Mao Zedong (1893-1976, Wade-Giles: Mao Tse-tung) was a Chinese communist, military commander, strategist, political philosopher and party leader. He became the most significant leader and figurehead of the Chinese Revolution.
Rising from humble origins, Mao was a minor regional figure in the Chinese Communist Party (CCP) until the 1930s. During the Long March (1934-36) and the Yan’an period (1936-46), Mao became the undisputed leader of the party, as well as its leading strategist and ideological mentor.
It was Mao Zedong who addressed a crowded in Tiananmen Square, Beijing in October 1949, to decare the CCP’s final victory and the formation of the People’s Republic of China.
Mao is perhaps best known as the architect of the Great Leap Forward (1958-61), an ambitious but disastrous economic program that produced a widespread national famine in China, causing the deaths of an estimated 30 million people. Mao was also the figurehead of the Cultural Revolution (1966-76), a disruptive and sometimes violent mass campaign driven by political radicals.
Mao Zedong was born in Hunan province, the son of an affluent peasant. He began his life as a librarian and teacher while studying both left-wing Western political texts and the writings of ancient Chinese scholars.
In 1921, Mao became a founding member of the CCP, attending the first meeting of the party in Shanghai. For much of the 1920s, he worked as a party functionary in Shanghai and as a regional leader in his native Hunan.

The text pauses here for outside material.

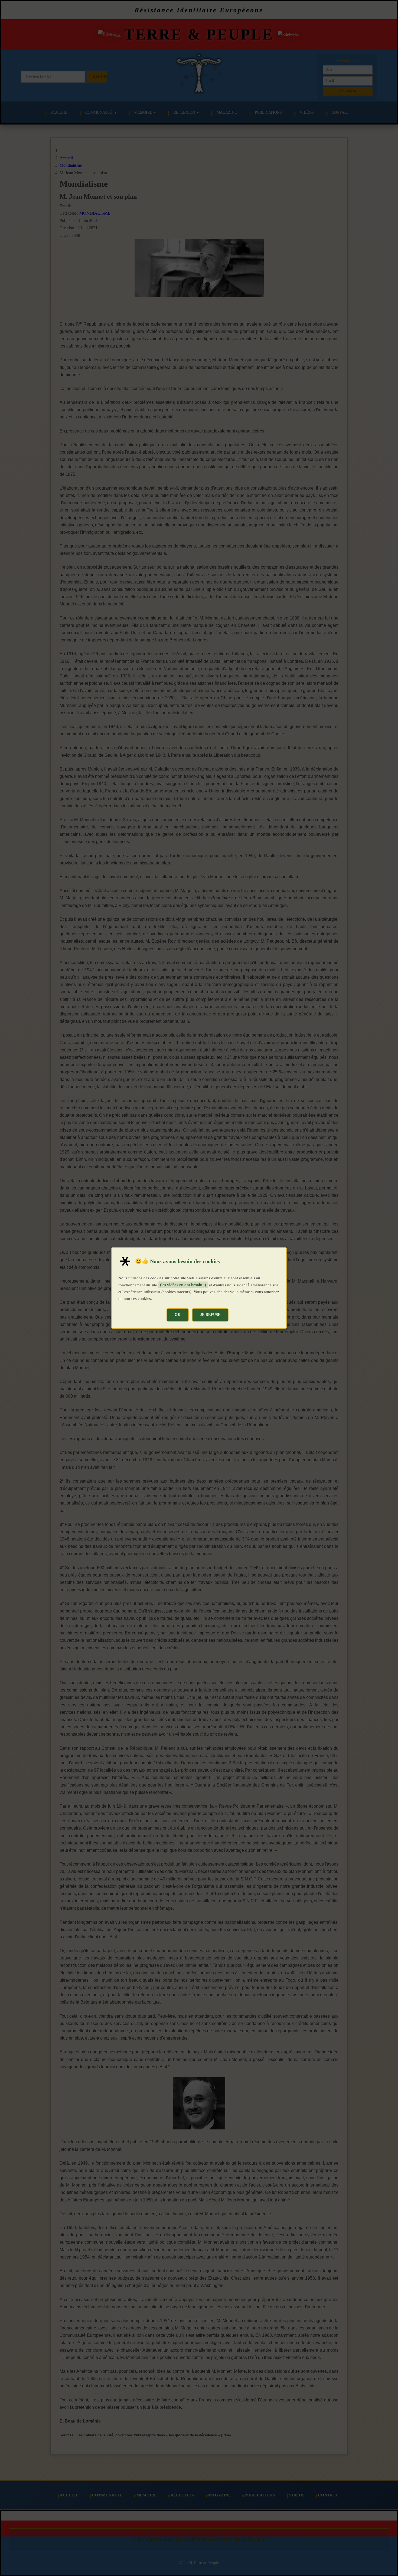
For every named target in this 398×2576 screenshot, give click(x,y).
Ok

In 1927, Mao led the Autumn Harvest Uprising, an unsuccessful rebellion against Nationalists and landlords in Hunan province. In 1929, he instigated the formation of a ‘peasant soviet’ in the southern province of Jiangxi. Despite his successes there, Mao was elbowed from power in Jiangxi after the party’s national leaders relocated there in 1931.
The Long March
An encirclement campaign by the Nationalists forced the CCP and the Red Army to abandon Jiangxi in 1934, triggering the famous Long March. This event would raise Mao’s profile, allowing to gain control of the CCP and change the course of the Chinese Revolution.
Mao’s leadership during the Long March (1934-35) and the Yan’an Soviet (1936-1949), coupled with a power shift at the Zunyi conference (1935), increased his prominence and support in the CCP. By the mid-1940s, Mao had become the party’s political, military and ideological leader. This ascendancy was not bloodless or painless. Mao’s rectification campaign in Yan’an was designed, in part, to intimidate, marginalise and eradicate his opponents.
While based in Yan’an, Mao worked on developing and refining his own political philosophy. His political writings, later dubbed Maoism or ‘Mao Zedong Thought’. would become the official ideology of the CCP. In 1949, Mao led the communists to victory in the Chinese Civil War and proclaimed the formation of the People’s Republic of China.
Mao’s policies in the early 1950s began China’s transition from an undeveloped agricultural economy into an industrial and military superpower. His agrarian reform program began with peasants seizing land from landlords, many of whom were punished for their exploitation of others.
In the mid-1950s, Mao implemented a Soviet-style economic program, the First Five Year Plan, and set about collectivising peasant land into huge communes. In 1958, Mao launched his second Five Year Plan, dubbed the Great Leap Forward, demanding that China’s heavy industries and steel production grow to exceed that of Western nations. Mao’s ambitious plans did produce industrial growth but it came at an enormous human cost.
By 1959, some of Mao’s fellow party leaders were criticising the Great Leap Forward and urging a more moderate approach. Mao resigned the presidency of the People’s Republic (April 1959) and in the early 1960s reluctantly stepped back from matters of government and policy.
Cultural Revolution and return to power
In the mid-1960s Mao launched the Cultural Revolution, a movement to identify and cleanse anti-socialist ideas in academia, art and literature. The Cultural Revolution became a sweeping social and political movement, underpinned by one of the strongest personality cults in history. It was driven by political radicals, most of them students fanatically loyal to Mao, his ideas and his socialist vision.
As an international leader, Mao was famously hostile to Western nations, particularly the United States, which he described as a nation of “hangmen”. Mao generally left foreign policy matters to his premier, Zhou Enlai, though he did meet US president Richard Nixon during the latter’s 1972 visit to China.
The final years of Mao’s reign were marked by illness and incapacity. Socialist policy during this period was strongly influenced by the Gang of Four. When Mao died in September 1976, it triggered a tidal wave of grief and sorrow around China.